The terrace dining area at Tivoli Kopke Porto Gaia Hotel.Supplied
Portugal’s second city is booming. Porto’s economy is invigorated by a vibrant tech sector and visitors lured by its historic charm and welcoming hospitality. At the same time, sales of fortified wine, including port, continue to decline, in part due to a generational lack of understanding of the range of styles and how they can be enjoyed. Porto’s newest five-star destination, the Tivoli Kopke Porto Gaia Hotel, operated by Tivoli Hotels & Resorts and Kopke, the region’s oldest port wine house, aims to change that, channelling the city’s new energy into a revival of its signature drink.
Tapping into tourism to keep the port business going isn’t new. The region’s port lodges on the Douro River’s south bank have long attracted the attention of tourists and connoisseurs. Opened in August, 2010, the Yeatman Hotel kick-started a new wine-centric approach. Located next to cellars belonging to Taylor’s, Croft and Fonseca, brands owned by the Fladgate Partnership, the Yeatman’s 82 luxurious rooms and suites were designed to amplify the region’s charms while providing a sumptuous food and wine experience.
The property’s terraced structure is inspired by vineyards further inland that provide Kopke and other brands owned by the Sogevinus Group with the grapes for their range of wines.Supplied
In 2020, the Fladgate Partnership also added the World of Wine to the neighbourhood, a complex featuring interactive museums, restaurants and shops where visitors can learn about and sample wine. Tivoli Kopke, in Vila Nova de Gaia, continues the immersive trend, its 149-rooms integrated into Kopke’s historic cellars and warehouses.

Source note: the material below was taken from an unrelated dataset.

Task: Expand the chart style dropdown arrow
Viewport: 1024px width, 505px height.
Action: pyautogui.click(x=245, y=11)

Dillip Rajakarier, the CEO of Minor Hotels, parent company of Tivoli Hotels & Resorts, says the property aspires to connect guests “with the world of port wine in a very exclusive way.” Accommodation options include 10 spacious suites and five skylight rooms plus lodgings with private terraces. Windows look onto postcard views of the hotel’s extensive gardens and the jumble of medieval, baroque and 19th-century architecture in Porto’s historic centre. Inside, wine touches every turn of a property spread across three wings – Vintage, Tawny and White – named for the wine styles produced by Kopke, which was founded in 1638.

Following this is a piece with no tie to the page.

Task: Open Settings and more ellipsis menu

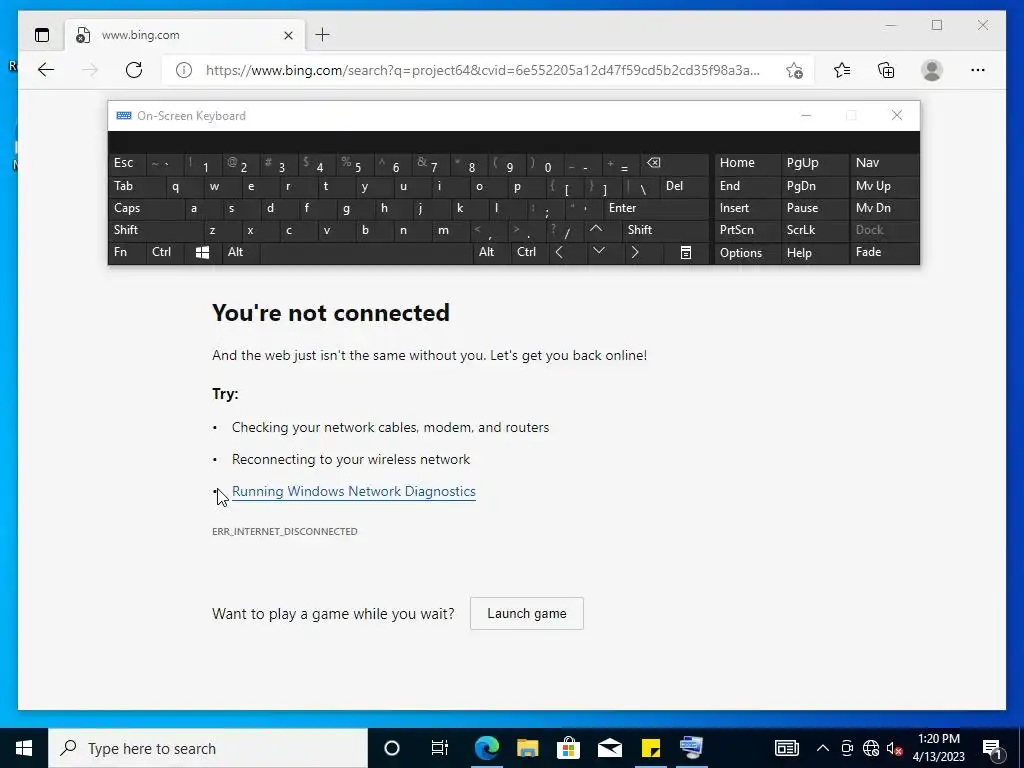Action: click(x=978, y=70)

The property’s terraced structure is inspired by vineyards further inland that provide Kopke and other brands owned by the Sogevinus Group with the grapes for their range of wines, connecting the varied growing and cellaring environments necessary for port production. Producers established cellars for aging wine in the area around the hotel to escape the temperature fluctuations of the warmer vineyard landscape. The cooler conditions help fortified wines mature gracefully, allowing brands such as Kopke to release inventory after decades of aging. (It also offers a gentle sea breeze to cool summer guests enjoying the hotel gardens and swimming pool.)

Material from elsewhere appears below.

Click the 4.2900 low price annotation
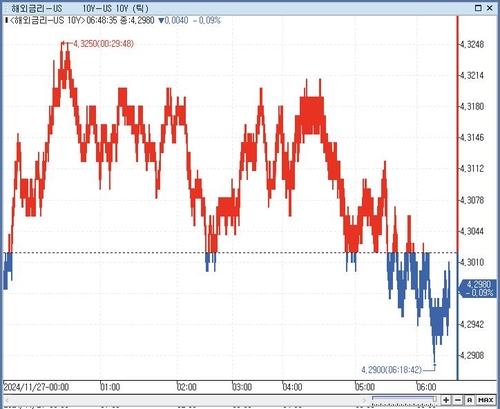Image resolution: width=500 pixels, height=409 pixels. tap(391, 370)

The pool, where a breeze from the sea cools guests down.Supplied
Visitors learn all of this in Kopke’s cellar, which ages and stores more than two million litres of fortified wine and hosts guest experiences. But to rebuild port’s fan base, the hotel gets creative. Spa experiences include massages with warmed schist stones from Douro vineyards and treatments use grape-derived scrubs and lotions to buff and soothe.
Its bartenders also breathe new life into Kopke’s lineup. Fortified wines are traditionally served as an aperitif or after-dinner drink, but they can also be cleverly mixed into cocktails. A glass of dry white port on its own may be an acquired taste but a sip of a port and tonic or the hotel’s reimagined Caipirinha cocktail (with white port in place of cachaça) is sure to win over skeptics.
Stays from €220/night through tivolihotels.com.